Lydia laughed a braying, sarcastic laugh. “Wait a minute, hang on…I see what you did there! You said ‘dildo’? Like his name! But you add ‘-do’ to the end! This is fun with these good jokes.” She applauded.

“Glad you appreciate my joke, Lydia Chlamydia,” Tyson said. Madison snickered from behind him.

Lydia’s mouth dropped open. “Wha—Lydia Chl—You did it again! You made an extremely hilarious joke by rhyming my name with a funny sex disease! Tremendous!”

“You’re tremendous,” Tyson said. Another snicker from Madison. This one was louder and more pointed, as though he was finally treading the territory she hoped he would.

Something surged through Dill. Not courage exactly. More the realization that he had nothing to lose by getting kicked out of school. Maybe that was what God wanted for him anyway. He might be able to land a punch on Tyson before Tyson could react. He wouldn’t be expecting Dill to do anything. Even Christ had chased the moneylenders from the temple, and Lydia’s friendship was a temple to him.

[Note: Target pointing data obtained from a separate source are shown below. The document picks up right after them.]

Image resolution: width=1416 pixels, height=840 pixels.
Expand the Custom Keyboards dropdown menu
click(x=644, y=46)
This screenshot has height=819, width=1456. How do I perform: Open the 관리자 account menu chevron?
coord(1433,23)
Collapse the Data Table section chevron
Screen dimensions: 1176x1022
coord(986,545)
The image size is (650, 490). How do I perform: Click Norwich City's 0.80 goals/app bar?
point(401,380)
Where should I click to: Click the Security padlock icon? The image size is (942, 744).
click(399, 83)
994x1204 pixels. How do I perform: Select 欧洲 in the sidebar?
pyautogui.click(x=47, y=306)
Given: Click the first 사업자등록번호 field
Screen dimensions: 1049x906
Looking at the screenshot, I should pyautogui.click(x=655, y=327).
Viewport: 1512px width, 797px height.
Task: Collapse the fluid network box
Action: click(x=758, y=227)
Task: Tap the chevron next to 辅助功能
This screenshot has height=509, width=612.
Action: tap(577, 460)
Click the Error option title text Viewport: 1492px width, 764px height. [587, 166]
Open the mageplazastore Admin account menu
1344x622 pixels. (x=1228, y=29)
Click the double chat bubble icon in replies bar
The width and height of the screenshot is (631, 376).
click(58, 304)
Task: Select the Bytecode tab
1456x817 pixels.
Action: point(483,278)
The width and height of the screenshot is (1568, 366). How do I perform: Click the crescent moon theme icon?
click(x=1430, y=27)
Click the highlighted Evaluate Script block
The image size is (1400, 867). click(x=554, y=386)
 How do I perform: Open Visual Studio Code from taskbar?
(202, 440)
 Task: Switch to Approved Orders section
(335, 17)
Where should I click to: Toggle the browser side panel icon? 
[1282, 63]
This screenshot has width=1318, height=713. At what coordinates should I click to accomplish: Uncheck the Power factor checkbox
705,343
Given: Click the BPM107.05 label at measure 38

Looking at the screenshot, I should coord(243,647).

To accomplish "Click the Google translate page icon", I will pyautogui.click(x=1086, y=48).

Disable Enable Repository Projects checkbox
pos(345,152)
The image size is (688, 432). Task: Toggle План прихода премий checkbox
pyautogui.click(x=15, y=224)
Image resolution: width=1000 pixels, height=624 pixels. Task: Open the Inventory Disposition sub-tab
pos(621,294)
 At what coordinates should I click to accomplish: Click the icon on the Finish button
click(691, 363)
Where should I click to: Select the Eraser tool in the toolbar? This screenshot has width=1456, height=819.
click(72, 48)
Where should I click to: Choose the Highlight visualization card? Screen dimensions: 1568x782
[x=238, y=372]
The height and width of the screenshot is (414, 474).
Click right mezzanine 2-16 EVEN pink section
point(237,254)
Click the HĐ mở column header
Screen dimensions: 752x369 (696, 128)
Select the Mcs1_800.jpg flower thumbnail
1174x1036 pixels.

Dill rose. He felt Lydia’s hand, warm on his arm. He sat, his head spinning with adrenaline, trying not to visibly shake.

“Yeah, Dildo. Do it. Bring it,” Tyson said.

Lydia crossed her legs, holding her knee and rocking back casually. “Tremendous, huh? Let’s go with that and say I could lose, oh, twenty pounds. I can easily do that by not eating chess pie or bacon or any of the other things that make life worth living. But you”—she pointed at Tyson with an elaborate flourish—“are dumb. And there’s nothing you can simply not eat that will make you any smarter. You’ll die an idiot.”

“You’ll die from too many french fries, fatass Lydia Chlamydia.”